Lines of data
— start —

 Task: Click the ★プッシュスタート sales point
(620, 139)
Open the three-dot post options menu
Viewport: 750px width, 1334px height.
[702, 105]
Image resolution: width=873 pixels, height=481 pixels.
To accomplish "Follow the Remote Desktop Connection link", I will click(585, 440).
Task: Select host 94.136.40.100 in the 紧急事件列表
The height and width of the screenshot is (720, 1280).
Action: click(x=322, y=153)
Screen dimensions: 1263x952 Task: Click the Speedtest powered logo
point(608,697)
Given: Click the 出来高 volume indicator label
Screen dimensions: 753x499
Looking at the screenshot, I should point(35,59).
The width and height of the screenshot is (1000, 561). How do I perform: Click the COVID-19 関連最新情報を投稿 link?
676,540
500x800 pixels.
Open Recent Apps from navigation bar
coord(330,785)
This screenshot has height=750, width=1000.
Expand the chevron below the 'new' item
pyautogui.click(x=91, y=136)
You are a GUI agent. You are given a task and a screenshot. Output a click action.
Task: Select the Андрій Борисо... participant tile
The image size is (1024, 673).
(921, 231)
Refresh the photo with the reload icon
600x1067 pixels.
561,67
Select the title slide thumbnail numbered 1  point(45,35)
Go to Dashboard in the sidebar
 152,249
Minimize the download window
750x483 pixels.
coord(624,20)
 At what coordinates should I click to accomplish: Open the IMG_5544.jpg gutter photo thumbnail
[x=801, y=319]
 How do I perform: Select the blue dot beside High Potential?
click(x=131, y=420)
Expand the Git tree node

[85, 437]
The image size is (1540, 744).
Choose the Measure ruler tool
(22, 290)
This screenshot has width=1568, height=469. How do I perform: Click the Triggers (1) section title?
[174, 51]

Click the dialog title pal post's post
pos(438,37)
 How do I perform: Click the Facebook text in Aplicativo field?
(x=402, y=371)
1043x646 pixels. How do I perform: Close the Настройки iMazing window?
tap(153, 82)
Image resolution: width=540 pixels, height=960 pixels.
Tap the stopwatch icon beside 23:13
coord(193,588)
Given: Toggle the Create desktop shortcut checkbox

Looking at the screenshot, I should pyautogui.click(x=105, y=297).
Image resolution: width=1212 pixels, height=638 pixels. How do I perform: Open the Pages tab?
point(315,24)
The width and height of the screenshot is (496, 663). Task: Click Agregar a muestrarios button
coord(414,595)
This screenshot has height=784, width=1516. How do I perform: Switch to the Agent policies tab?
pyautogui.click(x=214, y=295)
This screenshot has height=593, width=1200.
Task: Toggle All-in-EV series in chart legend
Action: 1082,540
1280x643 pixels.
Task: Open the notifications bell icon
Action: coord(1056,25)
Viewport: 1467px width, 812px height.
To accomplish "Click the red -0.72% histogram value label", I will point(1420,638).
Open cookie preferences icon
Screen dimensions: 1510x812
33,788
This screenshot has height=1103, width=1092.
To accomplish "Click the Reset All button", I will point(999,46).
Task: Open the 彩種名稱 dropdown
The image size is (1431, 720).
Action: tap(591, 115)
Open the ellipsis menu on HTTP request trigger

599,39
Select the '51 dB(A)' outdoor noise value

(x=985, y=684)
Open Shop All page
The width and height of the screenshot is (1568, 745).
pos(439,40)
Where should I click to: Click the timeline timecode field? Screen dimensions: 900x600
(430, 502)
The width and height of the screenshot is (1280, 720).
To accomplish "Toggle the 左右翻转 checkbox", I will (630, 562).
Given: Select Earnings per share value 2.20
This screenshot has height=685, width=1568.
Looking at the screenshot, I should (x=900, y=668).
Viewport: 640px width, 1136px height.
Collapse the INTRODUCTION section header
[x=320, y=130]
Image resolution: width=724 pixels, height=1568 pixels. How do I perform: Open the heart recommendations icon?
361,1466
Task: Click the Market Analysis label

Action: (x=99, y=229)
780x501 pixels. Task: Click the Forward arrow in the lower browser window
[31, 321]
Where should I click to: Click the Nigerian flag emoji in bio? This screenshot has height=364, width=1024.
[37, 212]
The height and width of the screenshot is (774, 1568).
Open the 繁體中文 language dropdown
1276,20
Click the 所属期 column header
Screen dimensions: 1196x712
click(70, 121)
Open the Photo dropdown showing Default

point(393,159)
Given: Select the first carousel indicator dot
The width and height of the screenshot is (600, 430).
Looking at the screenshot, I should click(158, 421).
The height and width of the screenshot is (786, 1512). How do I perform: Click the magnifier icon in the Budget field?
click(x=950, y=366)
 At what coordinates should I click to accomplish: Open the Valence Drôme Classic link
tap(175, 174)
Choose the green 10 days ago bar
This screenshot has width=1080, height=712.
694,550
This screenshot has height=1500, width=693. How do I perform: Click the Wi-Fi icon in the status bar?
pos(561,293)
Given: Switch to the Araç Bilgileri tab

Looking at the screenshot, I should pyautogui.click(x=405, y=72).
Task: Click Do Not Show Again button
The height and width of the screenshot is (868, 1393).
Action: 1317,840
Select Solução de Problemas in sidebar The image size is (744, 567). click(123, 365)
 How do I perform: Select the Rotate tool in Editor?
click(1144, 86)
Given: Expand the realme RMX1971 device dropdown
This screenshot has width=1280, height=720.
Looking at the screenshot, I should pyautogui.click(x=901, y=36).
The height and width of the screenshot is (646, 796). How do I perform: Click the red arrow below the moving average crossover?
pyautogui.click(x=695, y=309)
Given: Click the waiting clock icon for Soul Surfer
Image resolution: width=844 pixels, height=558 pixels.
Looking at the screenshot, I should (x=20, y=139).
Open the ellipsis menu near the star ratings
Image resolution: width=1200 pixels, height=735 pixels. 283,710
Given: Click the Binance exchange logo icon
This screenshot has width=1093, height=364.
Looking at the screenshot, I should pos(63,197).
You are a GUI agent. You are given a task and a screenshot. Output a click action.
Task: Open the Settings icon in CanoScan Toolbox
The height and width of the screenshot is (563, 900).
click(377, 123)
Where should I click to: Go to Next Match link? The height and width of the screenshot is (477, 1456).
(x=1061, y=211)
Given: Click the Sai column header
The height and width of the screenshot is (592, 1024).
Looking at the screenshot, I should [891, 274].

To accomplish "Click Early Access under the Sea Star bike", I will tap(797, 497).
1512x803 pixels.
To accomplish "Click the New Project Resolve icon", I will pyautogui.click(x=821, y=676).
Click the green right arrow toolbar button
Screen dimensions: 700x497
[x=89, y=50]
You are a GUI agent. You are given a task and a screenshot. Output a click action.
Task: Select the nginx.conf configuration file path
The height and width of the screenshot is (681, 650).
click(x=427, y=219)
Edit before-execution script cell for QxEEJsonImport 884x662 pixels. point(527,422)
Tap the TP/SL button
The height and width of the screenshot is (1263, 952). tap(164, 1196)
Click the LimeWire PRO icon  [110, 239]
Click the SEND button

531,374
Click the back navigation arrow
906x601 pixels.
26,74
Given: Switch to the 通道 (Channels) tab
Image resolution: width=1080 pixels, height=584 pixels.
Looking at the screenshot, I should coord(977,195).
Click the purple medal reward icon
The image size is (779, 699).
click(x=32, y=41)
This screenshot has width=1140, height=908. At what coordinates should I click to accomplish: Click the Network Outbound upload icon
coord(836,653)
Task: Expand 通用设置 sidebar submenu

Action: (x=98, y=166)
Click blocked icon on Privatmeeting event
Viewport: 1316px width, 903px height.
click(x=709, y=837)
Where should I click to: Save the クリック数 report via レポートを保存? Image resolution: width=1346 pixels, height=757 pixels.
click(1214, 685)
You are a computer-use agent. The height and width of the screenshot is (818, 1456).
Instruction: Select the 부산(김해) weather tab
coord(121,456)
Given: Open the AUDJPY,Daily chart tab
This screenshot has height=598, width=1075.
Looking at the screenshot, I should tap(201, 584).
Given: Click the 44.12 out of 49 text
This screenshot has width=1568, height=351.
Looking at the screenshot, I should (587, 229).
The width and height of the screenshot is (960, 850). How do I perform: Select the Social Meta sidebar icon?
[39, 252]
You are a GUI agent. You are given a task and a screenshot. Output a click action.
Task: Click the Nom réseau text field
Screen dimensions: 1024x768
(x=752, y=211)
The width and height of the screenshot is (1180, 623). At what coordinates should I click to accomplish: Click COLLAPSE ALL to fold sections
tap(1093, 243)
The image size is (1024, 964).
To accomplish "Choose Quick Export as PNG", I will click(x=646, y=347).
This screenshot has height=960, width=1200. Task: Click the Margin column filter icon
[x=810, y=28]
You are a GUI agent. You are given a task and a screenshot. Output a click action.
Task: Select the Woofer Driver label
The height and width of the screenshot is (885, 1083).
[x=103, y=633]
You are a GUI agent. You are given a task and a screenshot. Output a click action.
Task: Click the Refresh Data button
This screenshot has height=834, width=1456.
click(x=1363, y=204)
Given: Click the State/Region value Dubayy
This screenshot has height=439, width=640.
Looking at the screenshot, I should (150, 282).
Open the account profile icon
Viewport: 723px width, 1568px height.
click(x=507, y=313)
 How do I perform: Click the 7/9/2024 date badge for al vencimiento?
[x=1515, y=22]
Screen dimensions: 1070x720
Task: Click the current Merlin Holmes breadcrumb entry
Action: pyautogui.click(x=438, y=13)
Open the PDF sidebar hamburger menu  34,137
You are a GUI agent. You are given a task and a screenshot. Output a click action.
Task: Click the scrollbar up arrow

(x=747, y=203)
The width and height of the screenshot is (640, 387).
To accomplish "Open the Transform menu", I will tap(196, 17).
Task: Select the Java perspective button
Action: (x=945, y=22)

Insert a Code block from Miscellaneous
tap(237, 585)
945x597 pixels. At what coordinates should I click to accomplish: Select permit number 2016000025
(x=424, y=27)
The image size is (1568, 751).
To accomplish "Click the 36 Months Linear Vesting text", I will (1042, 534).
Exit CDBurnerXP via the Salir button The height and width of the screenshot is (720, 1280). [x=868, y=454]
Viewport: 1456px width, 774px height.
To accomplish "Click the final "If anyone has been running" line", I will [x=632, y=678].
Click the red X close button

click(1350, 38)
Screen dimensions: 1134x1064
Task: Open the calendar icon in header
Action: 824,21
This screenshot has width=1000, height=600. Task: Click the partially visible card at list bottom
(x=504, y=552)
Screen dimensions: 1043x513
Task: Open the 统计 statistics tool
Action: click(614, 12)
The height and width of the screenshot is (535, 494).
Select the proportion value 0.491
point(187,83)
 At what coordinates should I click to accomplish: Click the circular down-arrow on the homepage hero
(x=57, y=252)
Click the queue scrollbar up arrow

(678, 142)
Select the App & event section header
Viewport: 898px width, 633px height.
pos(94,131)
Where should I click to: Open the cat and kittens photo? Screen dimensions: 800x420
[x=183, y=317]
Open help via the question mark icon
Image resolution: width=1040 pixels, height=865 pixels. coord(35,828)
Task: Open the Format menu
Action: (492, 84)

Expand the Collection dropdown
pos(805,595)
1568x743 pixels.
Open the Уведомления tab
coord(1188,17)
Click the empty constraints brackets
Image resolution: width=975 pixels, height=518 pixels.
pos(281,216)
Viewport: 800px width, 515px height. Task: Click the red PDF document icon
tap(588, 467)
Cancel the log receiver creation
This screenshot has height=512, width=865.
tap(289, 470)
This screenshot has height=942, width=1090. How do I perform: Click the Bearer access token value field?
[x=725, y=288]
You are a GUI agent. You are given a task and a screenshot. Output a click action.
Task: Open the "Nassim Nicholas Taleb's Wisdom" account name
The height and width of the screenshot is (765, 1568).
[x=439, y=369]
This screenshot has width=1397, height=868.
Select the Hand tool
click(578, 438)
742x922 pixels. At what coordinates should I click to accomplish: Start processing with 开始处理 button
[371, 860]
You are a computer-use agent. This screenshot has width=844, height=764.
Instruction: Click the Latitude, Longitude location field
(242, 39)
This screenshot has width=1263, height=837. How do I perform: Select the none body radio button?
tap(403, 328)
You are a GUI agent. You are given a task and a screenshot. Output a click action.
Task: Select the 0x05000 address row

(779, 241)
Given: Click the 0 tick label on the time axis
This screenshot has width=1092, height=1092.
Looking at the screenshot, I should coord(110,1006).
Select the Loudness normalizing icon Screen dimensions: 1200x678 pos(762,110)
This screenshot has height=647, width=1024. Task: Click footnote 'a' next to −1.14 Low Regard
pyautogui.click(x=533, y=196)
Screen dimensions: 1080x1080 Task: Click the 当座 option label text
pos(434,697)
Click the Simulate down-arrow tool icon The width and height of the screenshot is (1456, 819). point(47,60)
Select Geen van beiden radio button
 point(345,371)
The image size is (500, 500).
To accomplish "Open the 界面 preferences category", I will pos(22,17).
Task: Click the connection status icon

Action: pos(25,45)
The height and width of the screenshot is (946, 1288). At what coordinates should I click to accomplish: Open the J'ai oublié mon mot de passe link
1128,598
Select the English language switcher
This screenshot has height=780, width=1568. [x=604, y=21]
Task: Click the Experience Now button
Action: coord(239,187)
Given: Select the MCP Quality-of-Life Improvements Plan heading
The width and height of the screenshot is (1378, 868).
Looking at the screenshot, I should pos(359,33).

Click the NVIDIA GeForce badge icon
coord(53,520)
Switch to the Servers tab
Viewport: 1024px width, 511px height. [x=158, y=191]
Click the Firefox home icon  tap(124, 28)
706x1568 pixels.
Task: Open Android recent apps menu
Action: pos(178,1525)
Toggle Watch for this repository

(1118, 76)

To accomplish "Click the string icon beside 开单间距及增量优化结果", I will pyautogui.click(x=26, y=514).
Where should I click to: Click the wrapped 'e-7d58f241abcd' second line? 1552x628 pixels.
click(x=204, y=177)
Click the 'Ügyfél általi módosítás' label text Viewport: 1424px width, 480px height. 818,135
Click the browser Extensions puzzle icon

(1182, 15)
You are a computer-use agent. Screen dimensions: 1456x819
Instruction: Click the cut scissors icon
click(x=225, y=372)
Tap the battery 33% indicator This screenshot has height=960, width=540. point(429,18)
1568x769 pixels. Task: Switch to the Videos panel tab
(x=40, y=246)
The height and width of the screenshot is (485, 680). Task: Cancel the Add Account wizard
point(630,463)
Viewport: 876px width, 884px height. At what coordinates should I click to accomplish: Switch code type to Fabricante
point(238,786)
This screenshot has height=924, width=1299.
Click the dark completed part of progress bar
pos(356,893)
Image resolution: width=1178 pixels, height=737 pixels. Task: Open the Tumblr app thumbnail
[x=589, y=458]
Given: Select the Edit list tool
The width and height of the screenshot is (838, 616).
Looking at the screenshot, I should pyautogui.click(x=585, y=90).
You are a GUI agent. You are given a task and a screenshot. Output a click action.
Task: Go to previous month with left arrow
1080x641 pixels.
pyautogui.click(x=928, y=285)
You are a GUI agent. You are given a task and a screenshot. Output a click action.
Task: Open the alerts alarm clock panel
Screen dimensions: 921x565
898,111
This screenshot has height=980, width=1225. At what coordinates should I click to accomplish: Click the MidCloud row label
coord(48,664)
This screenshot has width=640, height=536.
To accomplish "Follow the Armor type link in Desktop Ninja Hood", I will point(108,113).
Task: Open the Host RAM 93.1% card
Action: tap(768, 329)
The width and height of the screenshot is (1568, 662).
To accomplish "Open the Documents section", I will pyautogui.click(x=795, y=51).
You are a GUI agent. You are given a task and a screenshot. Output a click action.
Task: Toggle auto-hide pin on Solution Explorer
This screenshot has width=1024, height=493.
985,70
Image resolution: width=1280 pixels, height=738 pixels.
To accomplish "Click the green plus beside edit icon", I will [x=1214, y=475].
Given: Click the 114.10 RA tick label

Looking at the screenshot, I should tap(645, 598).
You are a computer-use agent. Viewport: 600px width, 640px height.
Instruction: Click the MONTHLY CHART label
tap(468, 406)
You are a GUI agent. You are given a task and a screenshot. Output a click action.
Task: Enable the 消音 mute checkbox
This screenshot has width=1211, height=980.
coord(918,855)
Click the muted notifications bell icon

— end —

Show each row above that contains the word "language", copying every such row in full.

§ **TASK ANSWER**
Open the 繁體中文 language dropdown
Select the English language switcher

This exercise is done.